- **Input for this task**:

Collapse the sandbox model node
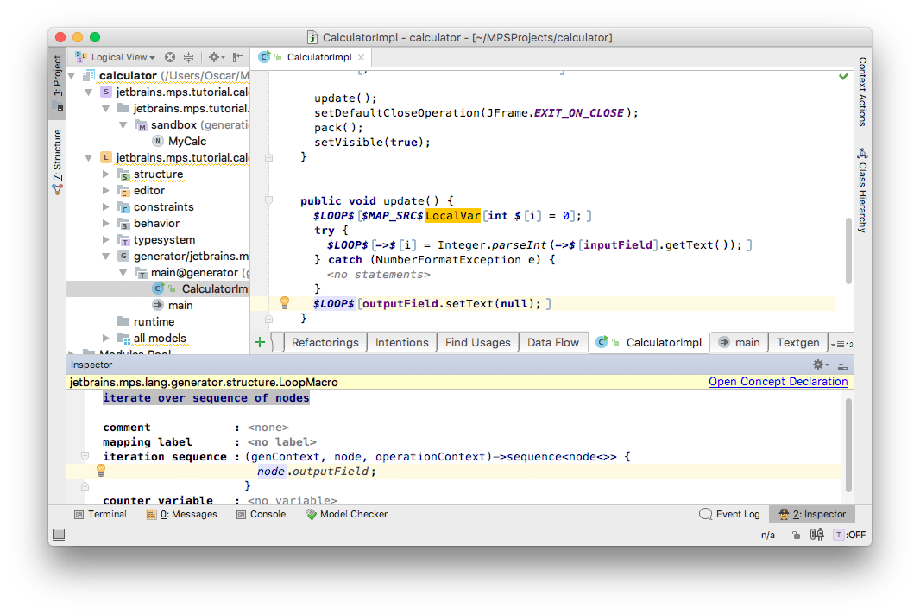[x=123, y=125]
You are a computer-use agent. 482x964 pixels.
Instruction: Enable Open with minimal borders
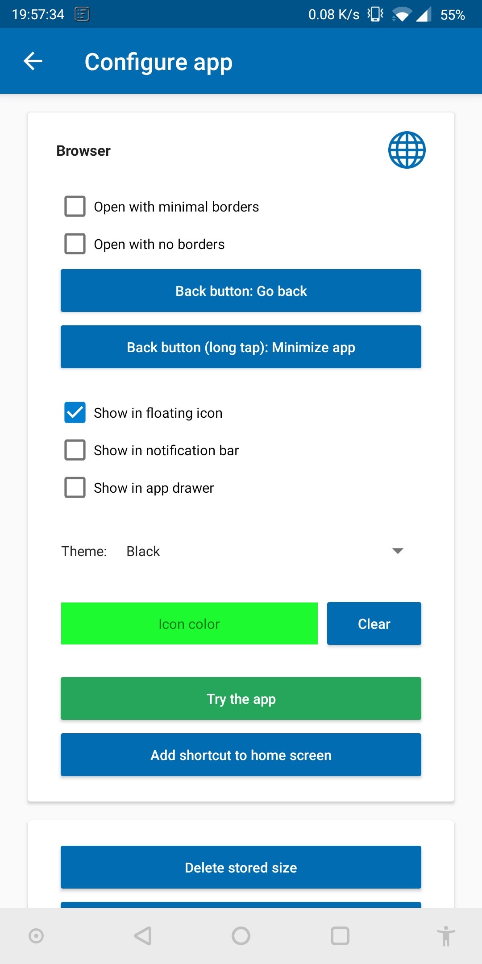(x=75, y=206)
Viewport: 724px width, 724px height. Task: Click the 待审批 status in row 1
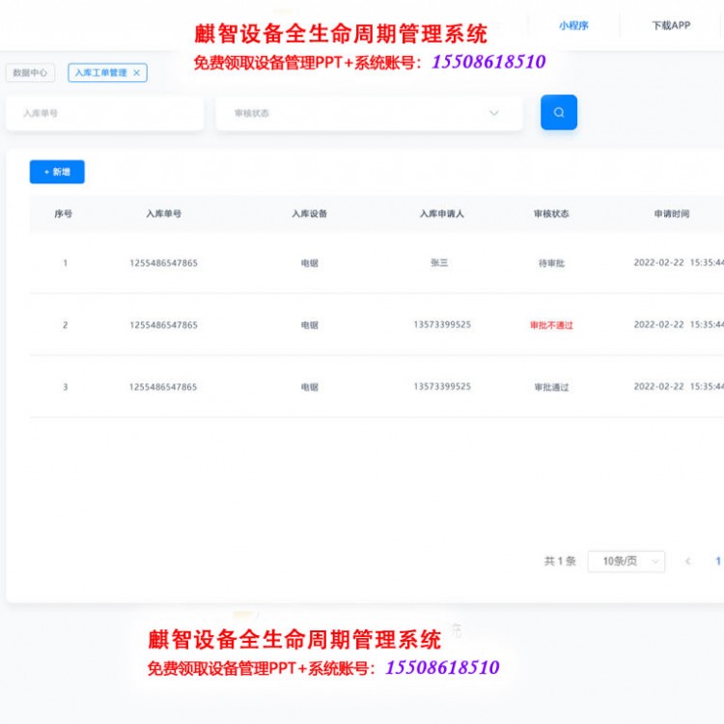[551, 263]
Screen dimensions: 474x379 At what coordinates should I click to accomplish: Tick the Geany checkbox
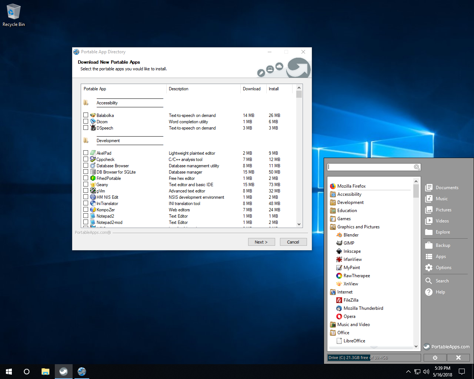[86, 184]
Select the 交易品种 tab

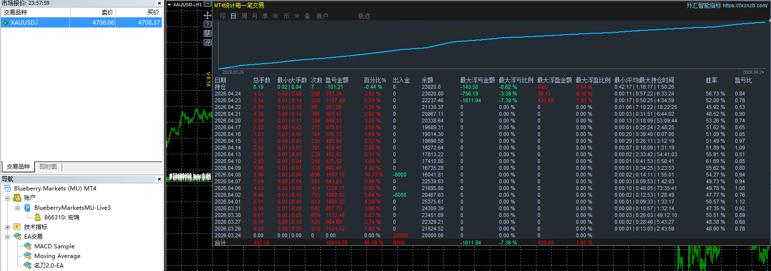18,167
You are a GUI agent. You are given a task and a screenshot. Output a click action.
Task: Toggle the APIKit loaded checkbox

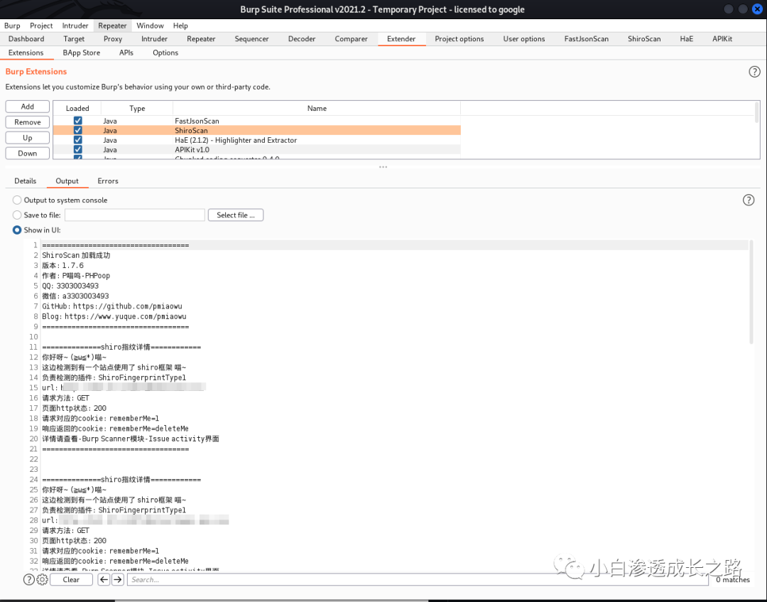(77, 149)
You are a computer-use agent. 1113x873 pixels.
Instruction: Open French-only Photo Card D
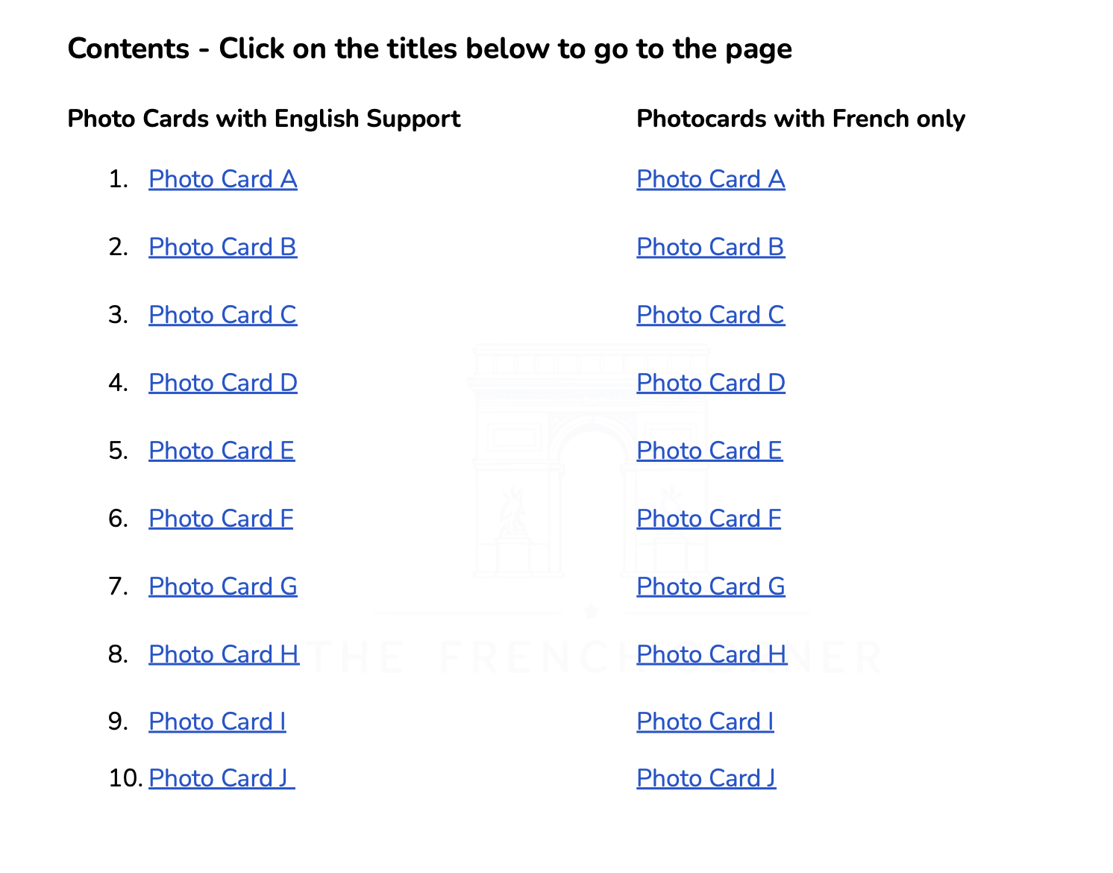[x=710, y=384]
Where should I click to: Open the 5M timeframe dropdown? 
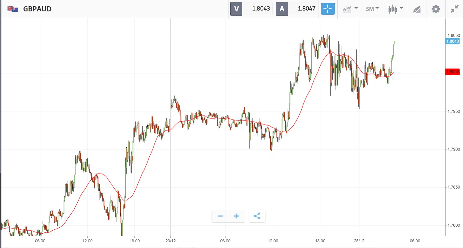pyautogui.click(x=372, y=9)
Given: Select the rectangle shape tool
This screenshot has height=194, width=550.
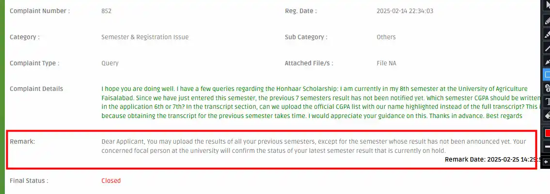Looking at the screenshot, I should pyautogui.click(x=547, y=75).
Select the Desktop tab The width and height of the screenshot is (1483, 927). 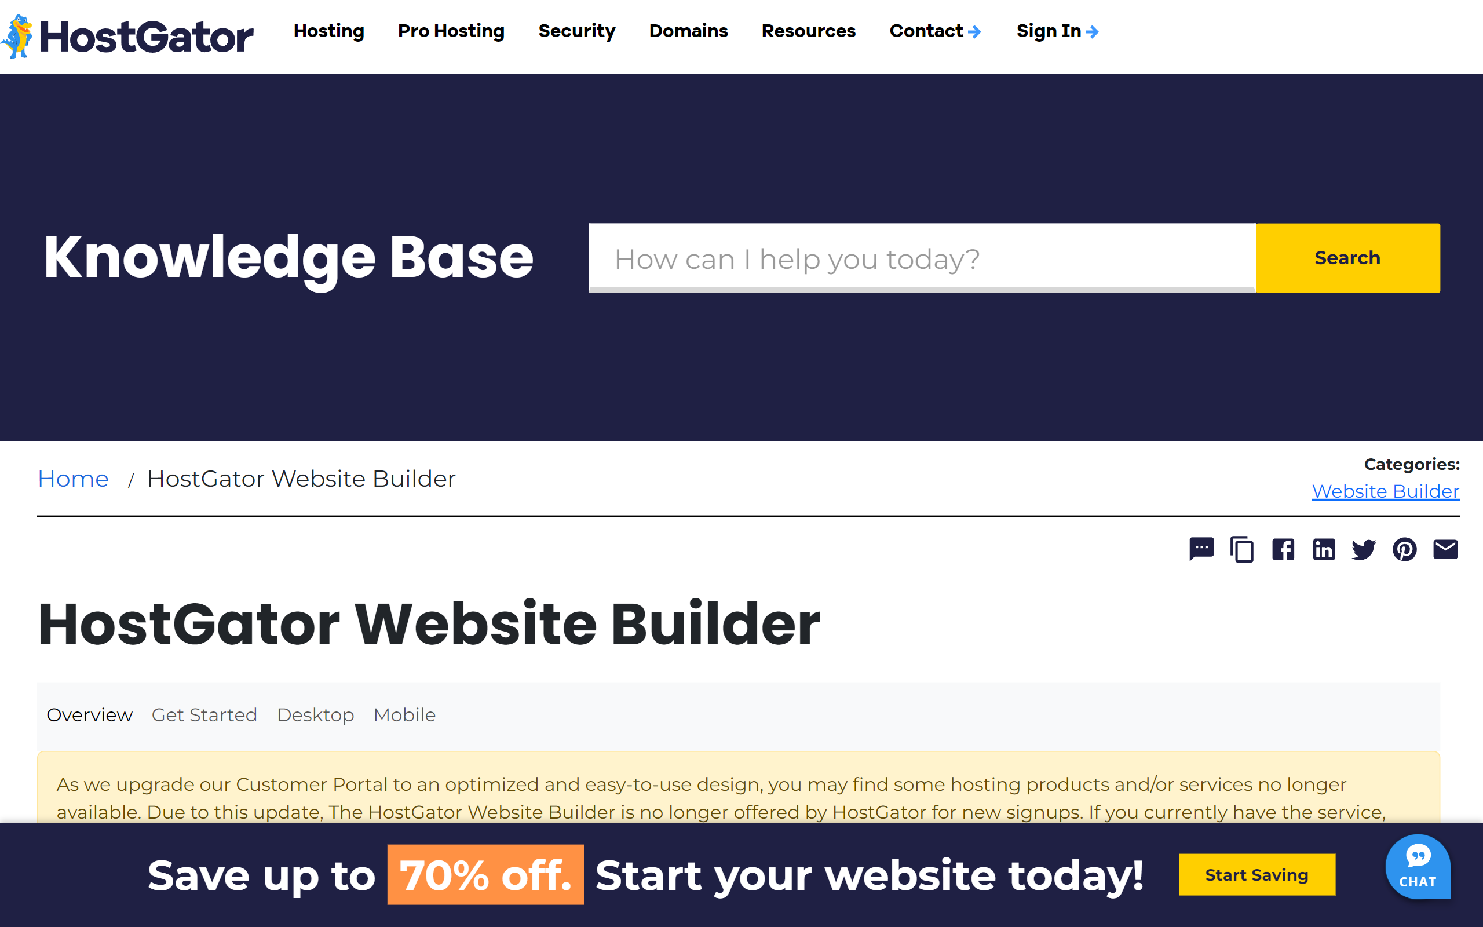(315, 714)
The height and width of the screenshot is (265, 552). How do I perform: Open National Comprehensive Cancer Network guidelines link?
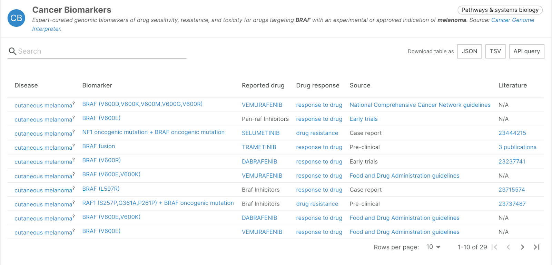(420, 105)
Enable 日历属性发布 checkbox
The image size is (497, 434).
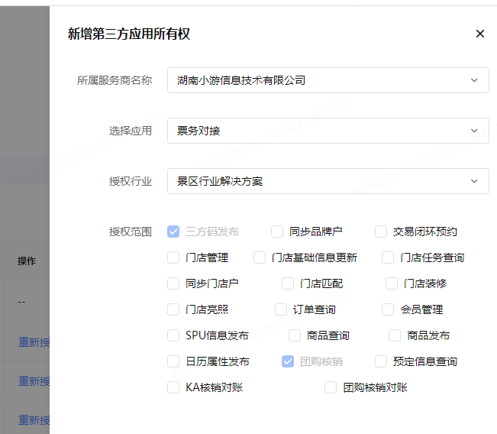click(173, 361)
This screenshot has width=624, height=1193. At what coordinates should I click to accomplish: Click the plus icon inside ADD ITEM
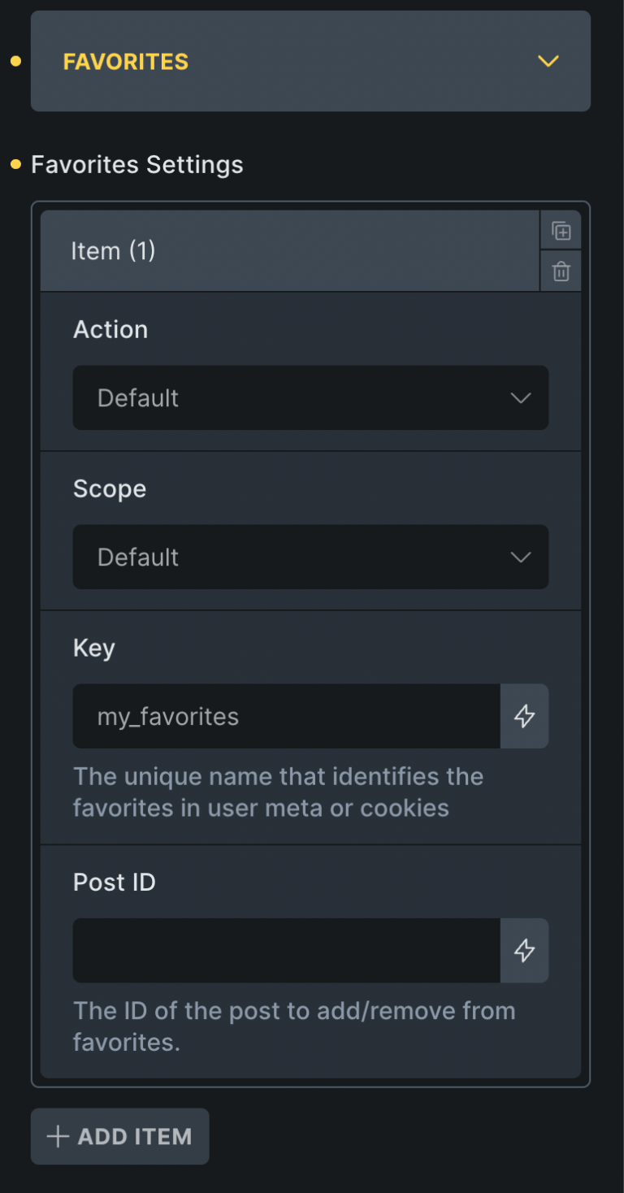pos(57,1136)
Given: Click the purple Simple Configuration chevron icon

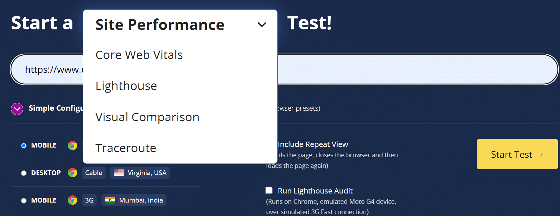Looking at the screenshot, I should 17,109.
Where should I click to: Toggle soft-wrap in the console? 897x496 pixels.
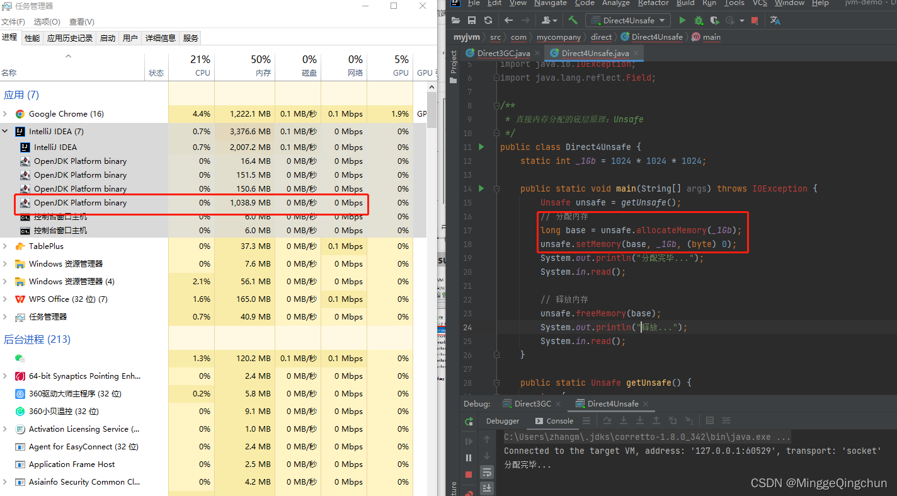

- **What you have to do**: Should a line in the material contain "computer", copy it.

- **Result**:
You are a computer-use agent. 482x964 pixels.
You are a computer-use agent. 1113x873 pixels.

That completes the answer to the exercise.